### YOUR OBJECTIVE
Reproduce each of the following rows verbatim, line for line.

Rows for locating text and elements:
○ ○ ○ ○ ○
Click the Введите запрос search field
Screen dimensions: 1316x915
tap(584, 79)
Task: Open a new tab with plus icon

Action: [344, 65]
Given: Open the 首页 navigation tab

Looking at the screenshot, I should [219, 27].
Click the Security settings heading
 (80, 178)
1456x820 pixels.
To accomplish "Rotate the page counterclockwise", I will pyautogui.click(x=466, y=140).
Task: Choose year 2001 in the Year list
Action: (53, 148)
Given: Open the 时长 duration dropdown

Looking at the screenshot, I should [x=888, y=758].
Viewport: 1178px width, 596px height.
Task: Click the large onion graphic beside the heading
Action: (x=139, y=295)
○ ○ ○ ○ ○
### WRITTEN ANSWER
Click the Введите запрос search field
Screen dimensions: 1316x915
tap(584, 79)
Task: Open a new tab with plus icon

Action: [344, 65]
Given: Open the 首页 navigation tab

Looking at the screenshot, I should [219, 27].
Click the Security settings heading
 (80, 178)
1456x820 pixels.
To accomplish "Rotate the page counterclockwise", I will pyautogui.click(x=466, y=140).
Task: Choose year 2001 in the Year list
Action: (53, 148)
Given: Open the 时长 duration dropdown

Looking at the screenshot, I should [x=888, y=758].
Viewport: 1178px width, 596px height.
Task: Click the large onion graphic beside the heading
Action: (x=139, y=295)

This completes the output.